Summary of André Breton
André Breton was an original member of the Dada group who went on to start and lead the Surrealist movement in 1924. In New York, Breton and his colleagues curated Surrealist exhibitions that introduced ideas of automatism and intuitive art making to the first Abstract Expressionists. He worked in various creative media, focusing on collage and printmaking as well as authoring several books. Breton innovated ways in which text and image could be united through chance association to create new, poetic word-image combinations. His ideas about accessing the unconscious and using symbols for self-expression served as a fundamental conceptual building block for New York artists in the 1940s.
- Breton was a major member of the Dada group and the founder of Surrealism.
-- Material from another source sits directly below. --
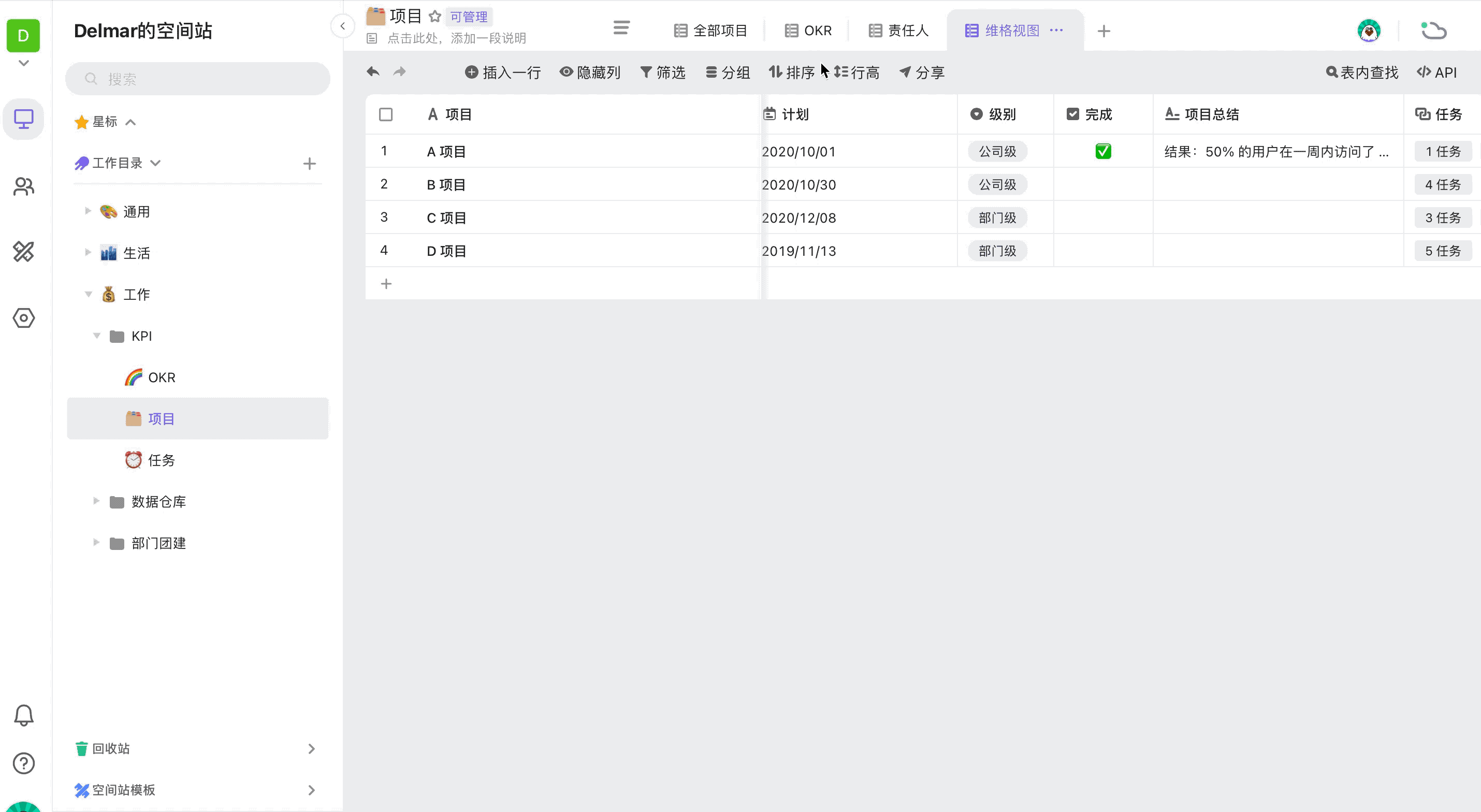Screen dimensions: 1481x812
Task: Open the 筛选 filter button
Action: pyautogui.click(x=663, y=72)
He was dedicated to avant-garde art-making and was known for his ability to unite disparate artists through printed matter and curatorial pursuits.
- Breton drafted the Surrealist Manifesto in 1924, declaring Surrealism as "pure psychic automatism," deeply affecting the methodology and origins of future movements, such as Abstract Expressionism.
- One of Breton's fundamental beliefs was in art as an anti-war protest, which he postulated during the First World War. This notion re-gained potency during and after World War II, when the early Abstract Expressionist artists were creating works to demonstrate their outrage at the atrocities happening in Europe.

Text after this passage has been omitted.